A medida que se acercan las vacaciones vemos, cada vez más, que algún amigo, una pareja de conocidos o el influencer de turno sube una foto de un plato vistoso, enmarcado por los viñedos y la cordillera de fondo. El like es tan automático que evita formularse una pregunta necesaria: ¿cuánto hace que las bodegas son también restaurantes?

Una pista fehaciente la da Lucas Bustos, chef ejecutivo del restaurante de bodega Ruca Malen, a cuyo frente acaba de cumplir 15 años. Hoy un deck abierto a la montaña, con luces y ambientación moderna, entonces un ala de la bodega con mesas redondas y cubiertos alquilados. «Cuando abrimos -dice Bustos con una mezcla de nostalgia y asombro- teníamos sólo un disco de arado para cocinar y todo lo hacíamos ahí. El menú costaba unos diez dólares.»
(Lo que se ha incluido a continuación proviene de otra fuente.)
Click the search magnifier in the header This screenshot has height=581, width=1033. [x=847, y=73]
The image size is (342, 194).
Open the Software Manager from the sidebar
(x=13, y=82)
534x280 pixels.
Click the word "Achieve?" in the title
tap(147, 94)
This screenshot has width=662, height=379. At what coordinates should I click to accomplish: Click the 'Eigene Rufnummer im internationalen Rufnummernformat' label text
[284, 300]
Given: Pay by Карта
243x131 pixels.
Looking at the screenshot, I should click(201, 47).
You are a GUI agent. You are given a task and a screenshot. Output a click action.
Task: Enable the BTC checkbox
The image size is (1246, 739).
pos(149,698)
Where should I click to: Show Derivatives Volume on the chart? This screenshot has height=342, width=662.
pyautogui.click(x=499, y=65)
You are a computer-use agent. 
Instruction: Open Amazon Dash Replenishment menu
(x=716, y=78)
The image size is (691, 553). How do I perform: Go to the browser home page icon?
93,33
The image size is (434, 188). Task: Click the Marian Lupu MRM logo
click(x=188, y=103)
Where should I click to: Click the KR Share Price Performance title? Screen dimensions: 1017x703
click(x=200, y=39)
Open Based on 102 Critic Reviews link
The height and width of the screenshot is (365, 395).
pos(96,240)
Hoy, que sirven elaborados platos en la carta, que los cubiertos brillan a la altura de las copas y el costo ronda los 65 dólares -como en casi todos-, parece un hecho que los restaurantes de bodega estuvieron siempre ahí. Pero no. Todo hubo que construirlo con pocas cosas más que un norte culinario y el vino como soporte.